- [Task objective]:
Reproduce, from the lines below, exactly the stretch that begins at the line containing "This screenshot has height=468, width=602." and ends at the line containing "Click the bullet dot beside Rule", both included.

- [Exercise material]:
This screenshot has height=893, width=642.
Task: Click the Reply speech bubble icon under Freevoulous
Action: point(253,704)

==

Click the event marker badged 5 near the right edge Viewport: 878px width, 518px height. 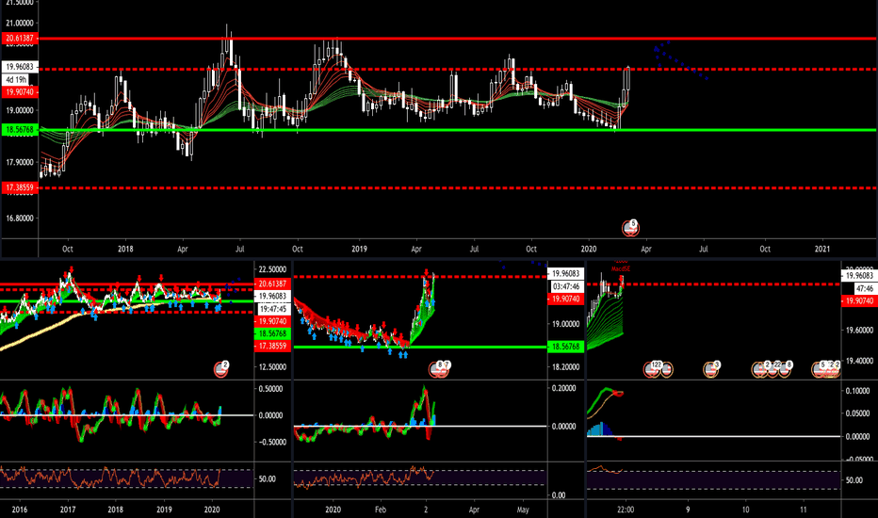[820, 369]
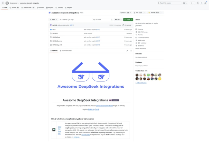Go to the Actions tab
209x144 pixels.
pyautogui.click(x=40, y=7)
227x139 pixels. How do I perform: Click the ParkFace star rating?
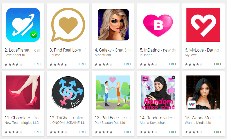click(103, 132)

* * *

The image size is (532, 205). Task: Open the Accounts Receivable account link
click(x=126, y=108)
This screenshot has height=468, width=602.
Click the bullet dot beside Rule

- [Reply]:
This screenshot has height=468, width=602.
Click the bullet dot beside Rule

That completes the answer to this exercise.